Fünf Künstler zeigen ihre Werke
Unter seinem Künstlernamen Thezmar stellt Sebastian Möller-Kirsten seine Bilder aus. Am Samstag, 28. Oktober, wird in Sürenheide eine Schau eröffnet. Mit dabei sind fünf Künstler – darunter Möllter-Kirsten. Für einige ist es die erste Ausstellung.

Sebastian Möller-Kirsten möchte unbekannten Künstlern die Möglichkeit bieten, ihre Werke auf unkomplizierte Art zu zeigen. Eigentlich hatte er die Ausstellung für den August oder September geplant. Da kam ihm jedoch die Anfrage der Stadt, ob er nicht selbst auf dem Volksfest Verler Leben ausstellen wolle, dazwischen. Nach seinem Engagement auf dem Denkmalplatz findet er nun Zeit für seine neue Schau.

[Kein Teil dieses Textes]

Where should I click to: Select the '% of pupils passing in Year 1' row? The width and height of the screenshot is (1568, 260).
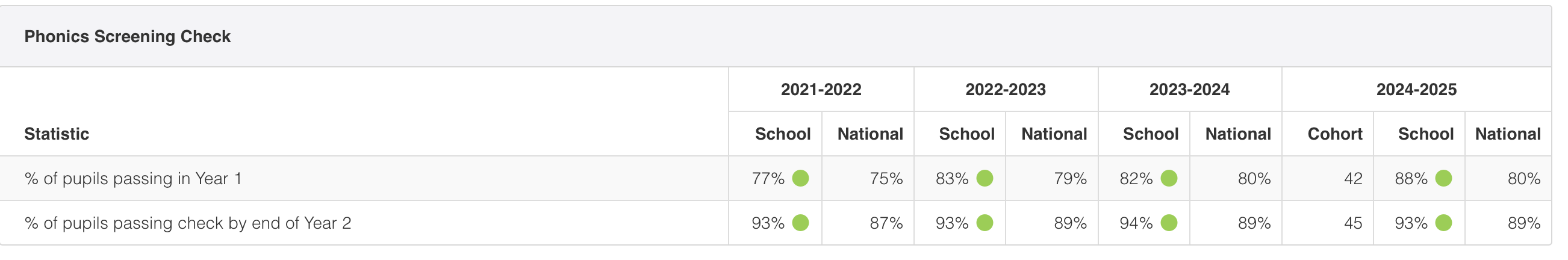(132, 178)
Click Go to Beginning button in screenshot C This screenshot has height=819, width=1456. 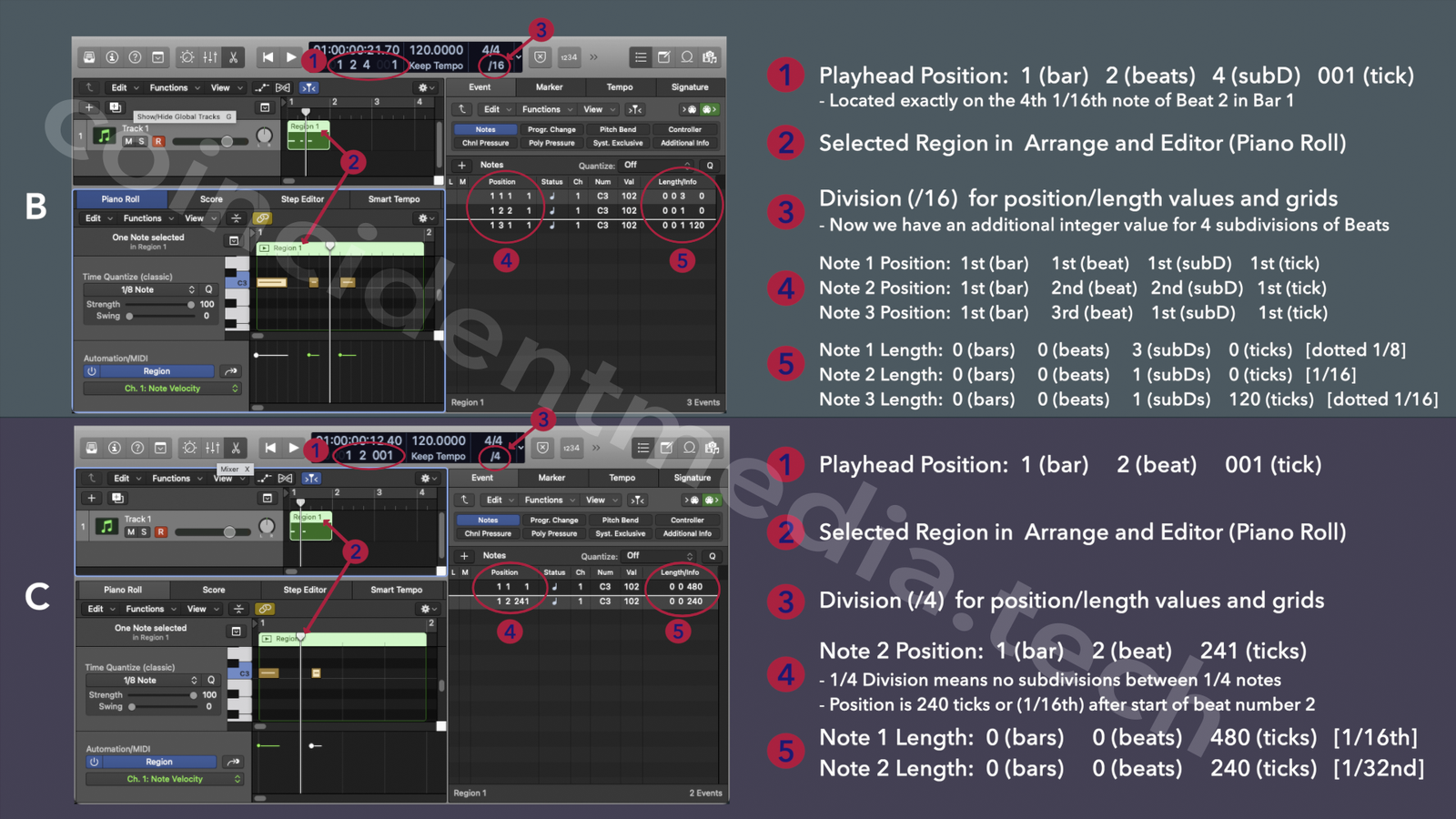point(270,448)
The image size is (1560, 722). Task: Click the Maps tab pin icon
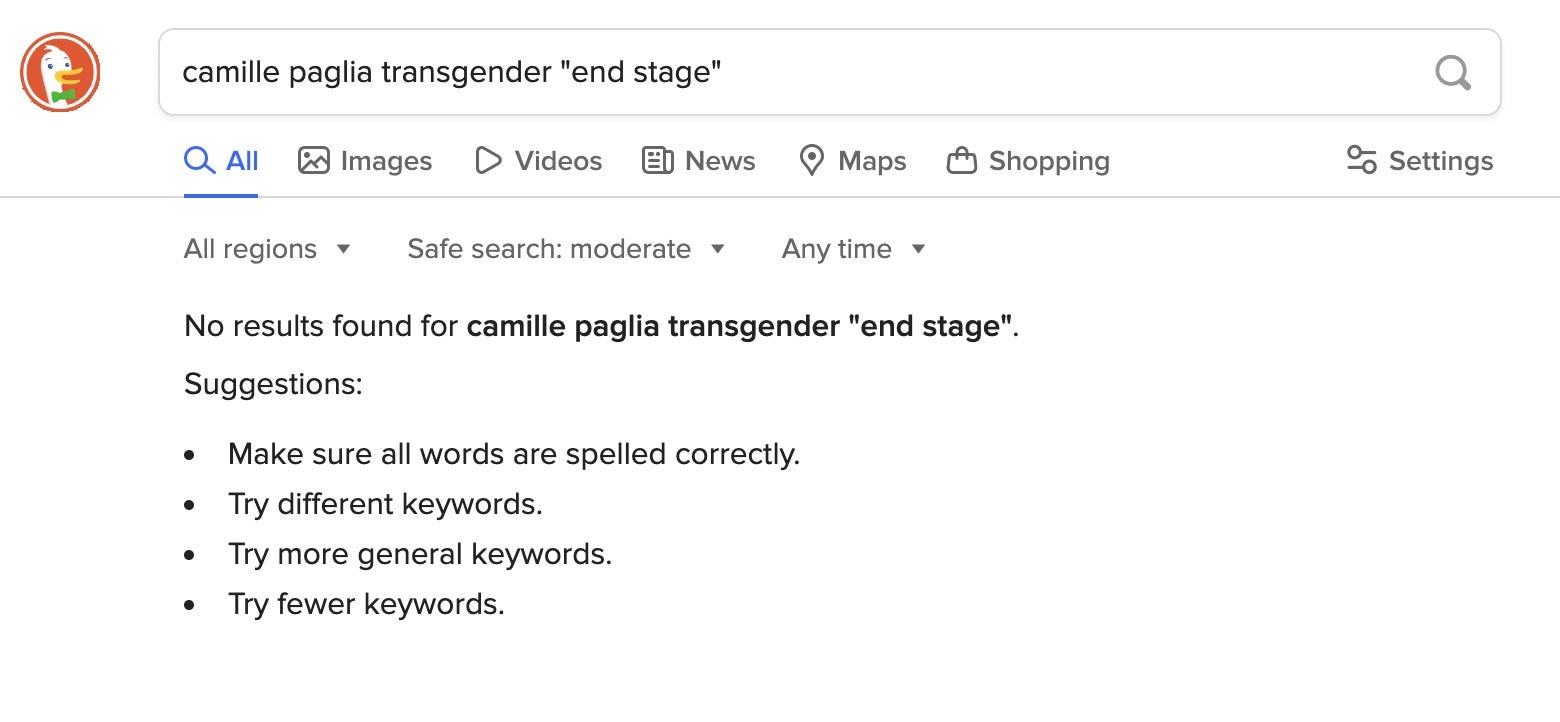click(x=811, y=160)
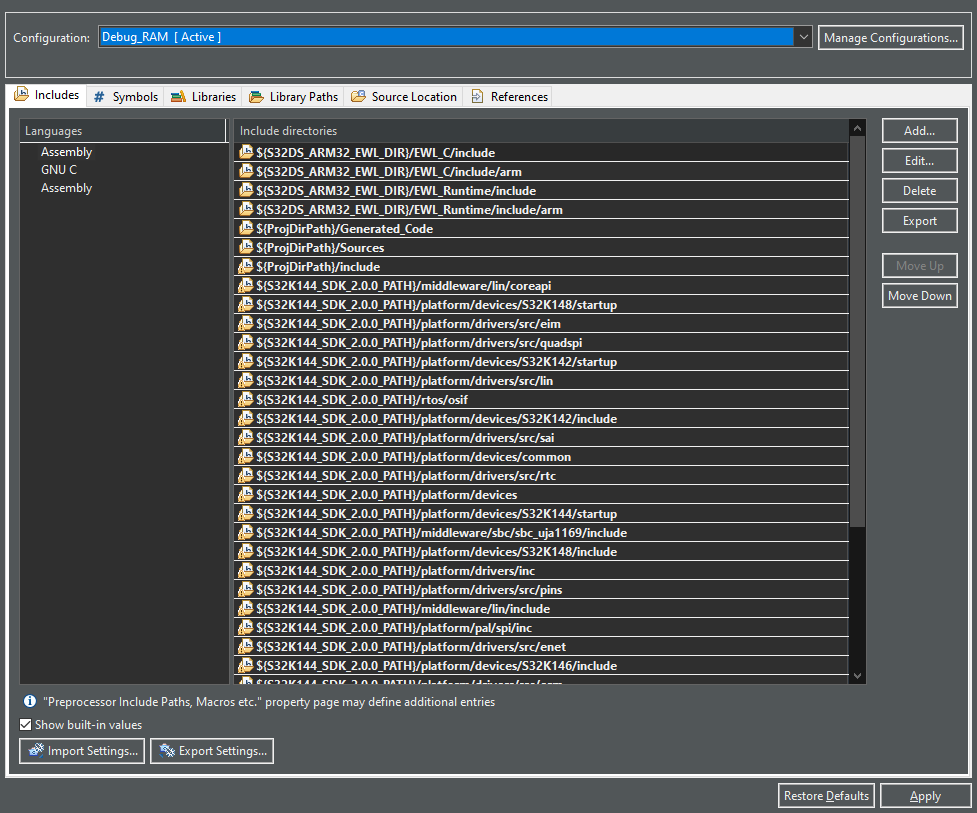Open Manage Configurations dialog
This screenshot has height=813, width=977.
tap(890, 37)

Fünf Künstler plant Sebastian Möller-Kirsten ein. Da ist Lieselotte Lüggert aus Sürenheide. Die Seniorin hat vor fünf Jahren mit dem Malen begonnen und es sich selbst beigebracht. „Liselotte hat eine unheimlich tolle Entwicklung, besonders in der Strichführung, gemacht. Faszinierend, großartig“, sagt Sebastian Möller-Kirsten. Als zweite Künstlerin arbeitet Möller-Kirsten mit der Gütersloherin Martina Frickenstein zusammen.

Sie hat er während des Verler Lebens kennengelernt. Als „technisch sehr spannend“ beschreibt er ihre Werke: „Ich weiß gar nicht, warum sie noch keine Ausstellung gemacht hat.“ Martina Frickenstein malt naturalistisch und beschäftigt sich thematisch mit Afrika. Etwas bekannter ist Abdul Khalil. Die Bilder des Flüchtlings aus Afghanistan waren zuletzt auf dem Verler Leben zu sehen. Ebenso mit dabei bei der Schau in der nächsten Woche ist der Bielefelder Künstler Goldrart.

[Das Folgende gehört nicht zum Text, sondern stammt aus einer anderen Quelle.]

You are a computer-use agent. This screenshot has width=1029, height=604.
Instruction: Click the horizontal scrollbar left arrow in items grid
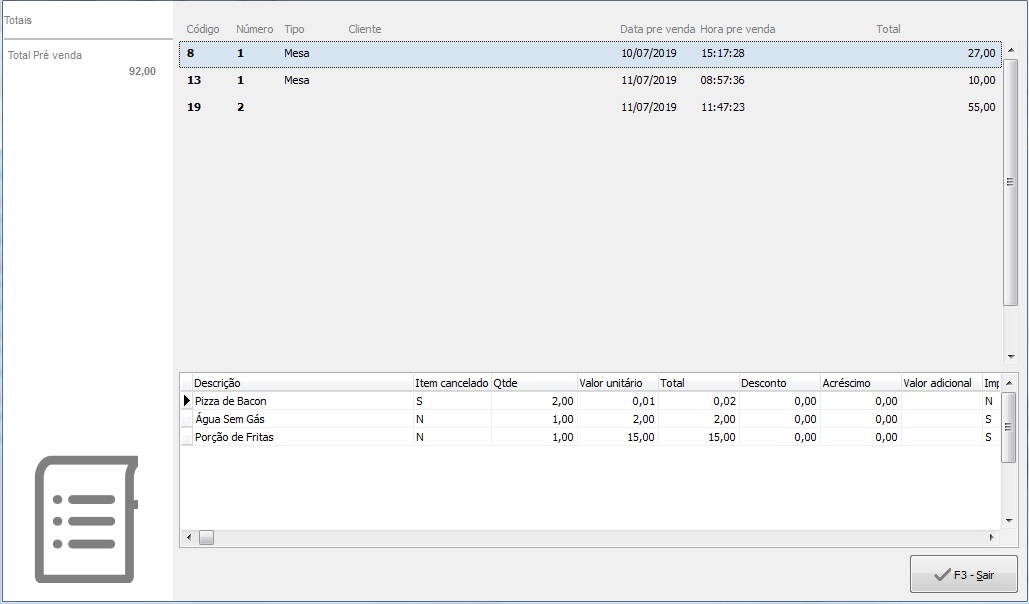[x=187, y=538]
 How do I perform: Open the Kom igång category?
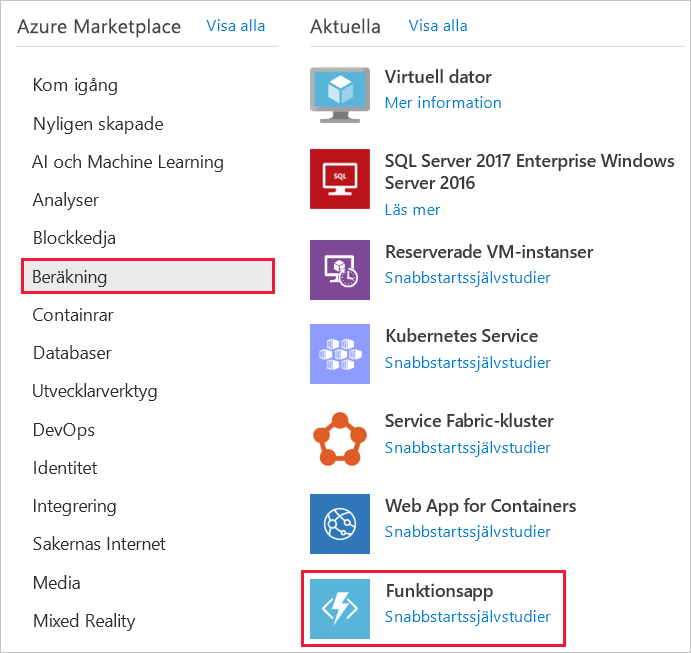[75, 86]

Seine sozialkritischen Bilder beschreiben Szenen der Einsamkeit oder des Alkoholismus. Eine Herzensangelegenheit sind für Sebastian Möller-Kirsten die Werke aus dem Kinder- und Jugendhaus in Brake. Die Nachwuchskünstler im Alter zwischen 6 und 16 Jahren kommen mit dem Thema „Alte Meister neu gedacht“.

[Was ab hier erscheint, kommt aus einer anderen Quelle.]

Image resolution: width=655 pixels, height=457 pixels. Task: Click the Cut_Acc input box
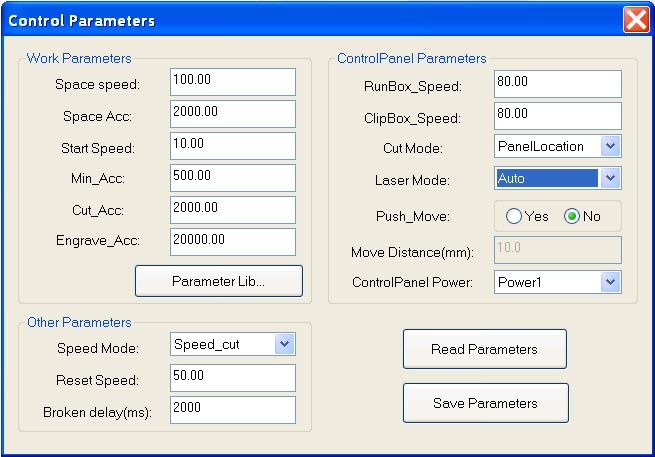click(x=232, y=210)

Bilder von Claude Monet, Andy Warhol oder Gustav Klimt werden in anderer Maltechnik transponiert. „Der Kuss“ von Klimt zum Beispiel wurde mit Actionpainting, wobei Farbe auf die Leinwand geworfen wird, neu interpretiert. „Eines der großartigsten Bilder, die ich kenne“, sagt Möller-Kirsten.